The notion of raising the minimum wage has moved back into the national spotlight courtesy of U.S. President Barack Obama, who last week called for an increase in the federal minimum rate from the current $7.25 an hour to $10.10.
It's an idea the president last mentioned publicly in his State of the Union speech in February, when he called for raising the minimum wage to $9 by 2015.
Last Thursday fast-food workers in 100 cities brought still more attention to the issue by staging a nationwide walkout/protest to criticize the current minimum wage level and call for an increase to $15 an hour.
Opponents - including many conservatives - see higher minimum wage as harmful for business. It's a policy conservatives routinely attack, claiming that increasing it will force businesses to cut jobs and raise prices - hurting the very people it is supposed to help.
But raising the minimum wage would not only benefit low-income workers, it would stimulate the U.S. economy and save the government billions of dollars.
It's an issue that should have bipartisan support from across the political spectrum. The benefits of raising the minimum wage make at least as much sense from a conservative perspective as from a liberal perspective.
And, curiously enough, the conservative reasons for a minimum wage raise are the most compelling...
Venture capitalist Nick Hanauer, the founder of Second Avenue Partners, argues that raising the minimum wage is in fact essential to maintaining consumer demand.
"The fundamental law of capitalism is that if workers have no money, businesses have no customers," Hanauer wrote in a Bloomberg column in June. "That's why the extreme, and widening, wealth gap in our economy presents not just a moral challenge, but an economic one, too. In a capitalist system, rising inequality creates a death spiral of falling demand that ultimately takes everyone down."
The Benefits of Raising the Minimum Wage for Businesses
But several studies, as well as some conservative thinkers, say that's backwards...
For example, a 2012 study by the non-partisan think tank Demos on the effect of raising the minimum wage on retailers found that U.S. gross domestic product could actually get a $15.2 billion boost, that 132,000 jobs would be created, and that the retailers would enjoy as much as $5 billion in additional revenue.
A 2011 study by the Chicago Federal Reserve showed that every dollar added to the minimum wage increased consumer spending for that household by $2,800 a year.
It's simple: If you raise the minimum wage, you put more money directly into the pockets of millions of people most likely to spend it.

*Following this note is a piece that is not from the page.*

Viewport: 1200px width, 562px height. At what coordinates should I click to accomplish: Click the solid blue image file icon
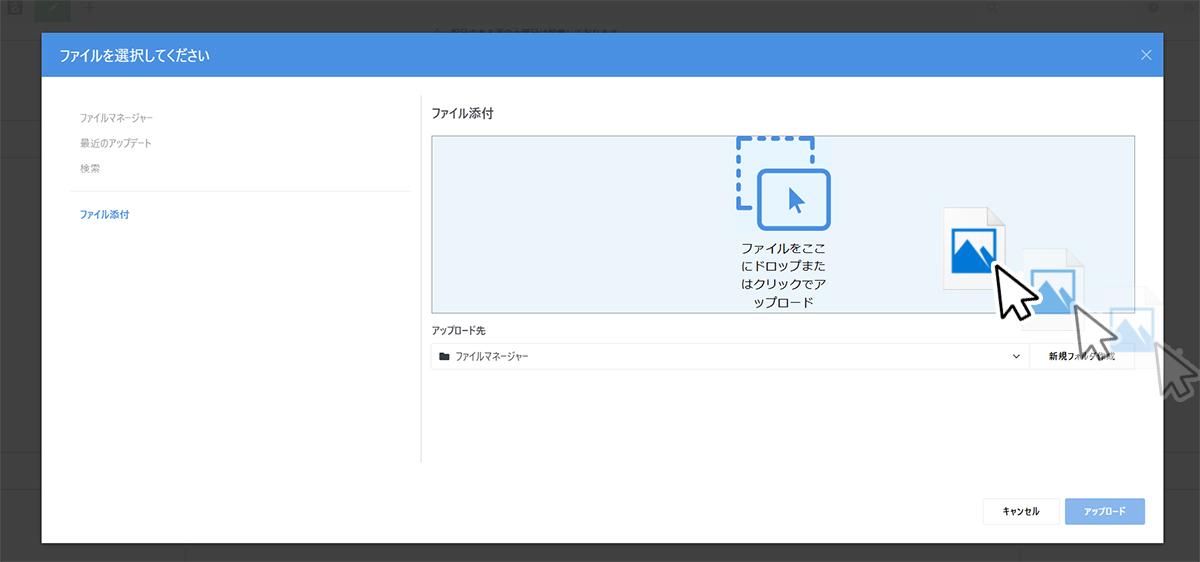(974, 249)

Just increasing the rate to $9 an hour would boost the wages of 13 million U.S. workers, according to the Economic Policy Institute.
"Raising the annual income of each such wage-earner couple by $8,000 or $10,000 would immediately send those same dollars flowing into the regular consumer economy, boosting sales and general economic activity," wrote Ron Unz, publisher of The American Conservative, in a paper last year calling for a rate increase to $10 to $12 an hour.
And while industries like retail and fast food restaurants would face higher costs, even they would enjoy some of the benefits of raising the minimum wage.
For one thing, higher wages would reduce turnover, which would save on operating costs and result in a better-trained, more productive workforce that would deliver more sales.
In addition, with all low-wage workers spending more, some of that also would come back to the business in the form of higher revenue.
Studies also show that such benefits returning money back to affected businesses, as well as other ways of cutting costs, mean they would not have to increase their prices as much to cover their employees' higher pay.
Demos estimated that a minimum wage raise to $12.25 would raise costs to a middle-income family by just $36.80 per year, and to a lower-income family by just $24.87 per year.
In other words, we're talking about price increases so close to ordinary inflation that they'll hardly be noticed.
As for the much-feared job losses at the affected businesses, they, too, would be minimal. As Unz points out, few of these jobs can be automated or outsourced. More likely than job losses would be cutbacks in hours, and even then many low-wage workers would come out ahead.
Even small businesses, which are more likely to struggle with an increase in the minimum wage, won't lose many jobs. In a recent Gallup poll, 64% said an increase to $9.50 an hour would not force them to reduce hiring.
The Benefits of Raising the Minimum Wage for Government
Republicans often decry the expansion of the welfare state, and the increasing dependence of millions of Americans on government assistance - not to mention the huge budget deficit and the $17 trillion national debt.
Well, raising the minimum wage would be a great way to save the government billions of dollars. Republicans should be clamoring for it, not opposing it.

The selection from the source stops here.